* **WHAT YOU SHOULD DO**
Please reproduce the data below with "Where should I click to" swapped for "Where do I click to" wherever it occurs, keeping everything else unchanged.

** START SUPPLIED DATA **

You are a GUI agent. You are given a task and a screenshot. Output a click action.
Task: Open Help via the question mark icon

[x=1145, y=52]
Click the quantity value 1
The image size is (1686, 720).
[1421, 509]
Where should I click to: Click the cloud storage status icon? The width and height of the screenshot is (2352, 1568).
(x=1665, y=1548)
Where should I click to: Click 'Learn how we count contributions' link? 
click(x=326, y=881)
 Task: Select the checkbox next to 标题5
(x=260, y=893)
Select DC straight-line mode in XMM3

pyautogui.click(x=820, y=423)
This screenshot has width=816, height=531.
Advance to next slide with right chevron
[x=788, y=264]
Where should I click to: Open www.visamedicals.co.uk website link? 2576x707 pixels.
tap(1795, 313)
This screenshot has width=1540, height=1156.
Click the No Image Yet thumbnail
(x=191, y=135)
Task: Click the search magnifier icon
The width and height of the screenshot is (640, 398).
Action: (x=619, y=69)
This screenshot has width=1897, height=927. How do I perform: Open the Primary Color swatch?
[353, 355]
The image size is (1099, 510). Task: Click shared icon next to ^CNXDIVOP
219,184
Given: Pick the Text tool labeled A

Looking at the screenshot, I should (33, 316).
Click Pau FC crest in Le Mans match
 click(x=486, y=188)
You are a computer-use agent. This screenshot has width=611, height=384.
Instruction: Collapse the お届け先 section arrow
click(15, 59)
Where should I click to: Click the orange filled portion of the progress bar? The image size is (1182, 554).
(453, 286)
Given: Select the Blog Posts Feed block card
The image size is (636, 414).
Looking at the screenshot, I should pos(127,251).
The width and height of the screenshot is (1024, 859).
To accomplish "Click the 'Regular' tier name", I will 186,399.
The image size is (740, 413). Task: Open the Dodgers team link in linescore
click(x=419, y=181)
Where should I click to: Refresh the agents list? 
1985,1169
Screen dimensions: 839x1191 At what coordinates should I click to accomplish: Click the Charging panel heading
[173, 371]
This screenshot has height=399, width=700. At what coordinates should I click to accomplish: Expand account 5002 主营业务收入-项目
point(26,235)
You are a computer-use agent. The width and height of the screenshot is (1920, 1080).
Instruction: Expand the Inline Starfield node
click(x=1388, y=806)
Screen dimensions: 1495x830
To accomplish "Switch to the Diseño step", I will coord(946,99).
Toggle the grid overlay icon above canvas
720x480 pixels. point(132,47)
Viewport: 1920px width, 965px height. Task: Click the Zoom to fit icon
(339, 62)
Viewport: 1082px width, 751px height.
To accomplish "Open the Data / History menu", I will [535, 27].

** END SUPPLIED DATA **

* **OUTPUT BELOW**
You are a GUI agent. You are given a task and a screenshot. Output a click action.
Task: Open Help via the question mark icon

[x=1145, y=52]
Click the quantity value 1
The image size is (1686, 720).
[1421, 509]
Where do I click to: Click the cloud storage status icon? The width and height of the screenshot is (2352, 1568).
(x=1665, y=1548)
Where do I click to: Click 'Learn how we count contributions' link? 
click(x=326, y=881)
 Task: Select the checkbox next to 标题5
(x=260, y=893)
Select DC straight-line mode in XMM3

pyautogui.click(x=820, y=423)
This screenshot has width=816, height=531.
Advance to next slide with right chevron
[x=788, y=264]
Where do I click to: Open www.visamedicals.co.uk website link? 2576x707 pixels.
tap(1795, 313)
This screenshot has width=1540, height=1156.
Click the No Image Yet thumbnail
(x=191, y=135)
Task: Click the search magnifier icon
The width and height of the screenshot is (640, 398).
Action: (x=619, y=69)
This screenshot has width=1897, height=927. How do I perform: Open the Primary Color swatch?
[353, 355]
The image size is (1099, 510). Task: Click shared icon next to ^CNXDIVOP
219,184
Given: Pick the Text tool labeled A

Looking at the screenshot, I should (33, 316).
Click Pau FC crest in Le Mans match
 click(x=486, y=188)
You are a computer-use agent. This screenshot has width=611, height=384.
Instruction: Collapse the お届け先 section arrow
click(15, 59)
Where do I click to: Click the orange filled portion of the progress bar? The image size is (1182, 554).
(453, 286)
Given: Select the Blog Posts Feed block card
The image size is (636, 414).
Looking at the screenshot, I should pos(127,251).
The width and height of the screenshot is (1024, 859).
To accomplish "Click the 'Regular' tier name", I will 186,399.
The image size is (740, 413). Task: Open the Dodgers team link in linescore
click(x=419, y=181)
Where do I click to: Refresh the agents list? 
1985,1169
Screen dimensions: 839x1191 At what coordinates should I click to accomplish: Click the Charging panel heading
[173, 371]
This screenshot has height=399, width=700. At what coordinates should I click to accomplish: Expand account 5002 主营业务收入-项目
point(26,235)
You are a computer-use agent. The width and height of the screenshot is (1920, 1080).
Instruction: Expand the Inline Starfield node
click(x=1388, y=806)
Screen dimensions: 1495x830
To accomplish "Switch to the Diseño step", I will coord(946,99).
Toggle the grid overlay icon above canvas
720x480 pixels. point(132,47)
Viewport: 1920px width, 965px height. Task: Click the Zoom to fit icon
(339, 62)
Viewport: 1082px width, 751px height.
To accomplish "Open the Data / History menu", I will [535, 27].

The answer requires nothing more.